Single by Panjabi MC

from the album Legalised / Beware
- B-side: "Mundian Breaks"
- Released: 25 November 2002
- Studio: Birmingham, United Kingdom
- Genre: Bhangra; alternative hip hop;
- Length: 3:49
- Label: Superstar; Urban; Instant Karma;
- Songwriters: Panjabi MC; Labh Janjua; Glen Larson; Stu Philips;
- Producer: Panjabi MC

Panjabi MC singles chronology
| "Backstabbers" (2002) | "Mundian To Bach Ke" (2002) | "Jogi" (2003) |

Music video
- "Mundian To Bach Ke (Beware of the Boys)" on YouTube

= Mundian To Bach Ke =

2002 single by Panjabi MC

"Mundian To Bach Ke" (ਮੁੰਡਿਆਂ ਤੋਂ ਬੱਚ ਕੇ, /pa/), also titled "Beware of the Boys (Mundian To Bach Ke)" or "Beware", is a bhangra music song produced by British musician Panjabi MC, with vocals and lyrics by Punjabi artist Labh Janjua. The song was recorded by Panjabi MC in Birmingham, England, for his 1998 album Legalised.

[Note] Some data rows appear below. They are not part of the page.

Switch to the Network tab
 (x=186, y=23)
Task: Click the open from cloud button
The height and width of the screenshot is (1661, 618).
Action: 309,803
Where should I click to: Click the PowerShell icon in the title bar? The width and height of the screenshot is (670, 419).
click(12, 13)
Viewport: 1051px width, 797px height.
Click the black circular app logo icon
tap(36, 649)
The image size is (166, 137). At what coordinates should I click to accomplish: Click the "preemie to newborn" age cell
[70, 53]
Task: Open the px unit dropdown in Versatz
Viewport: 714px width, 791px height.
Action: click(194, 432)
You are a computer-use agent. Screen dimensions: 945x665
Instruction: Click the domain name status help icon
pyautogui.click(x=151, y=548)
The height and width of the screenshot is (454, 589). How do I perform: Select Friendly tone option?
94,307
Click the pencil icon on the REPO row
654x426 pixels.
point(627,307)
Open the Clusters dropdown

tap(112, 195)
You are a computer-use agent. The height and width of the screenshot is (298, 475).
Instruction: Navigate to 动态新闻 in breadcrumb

Following its release as a single in November 2002, "Mundian To Bach Ke" achieved worldwide success, topping the singles charts in Italy and Wallonia and charting highly in many other countries. A remix of the song, released in 2003 and featuring American rapper Jay-Z, also charted highly in North America and Australia. The song sold an estimated 10 million copies worldwide, making it one of the best-selling singles of all time.

==Lyrics and music==

In addition to features of bhangra music, "Mundian To Bach Ke" also uses the bass line and part of the beat from "Fire It Up" (1997) by Busta Rhymes, which in turn is based around a sample from the television theme song for Knight Rider, written by Glen A. Larson and Stu Phillips, as an underlying element and lyrics originally written by Channi Singh. The lyrics of the song are in Punjabi. The music video for this song was shot on the streets of Kuala Lumpur, Malaysia.

==Chart performance==
"Mundian To Bach Ke" was released as a single in Germany on 25 November 2002. It sold over 100,000 in the first two days alone and debuted at number two on the German Singles Chart. On the Italian Singles Chart, the song reached number one for three weeks. In the UK, it was issued through Instant Karma and debuted at its peak of number five on the UK Singles Chart; it was the first bhangra song to reach the UK top 10. The remix, featuring American rapper Jay-Z, also reached number 33 on the US Billboard Hot 100, number 10 in Canada, and number 12 in Australia.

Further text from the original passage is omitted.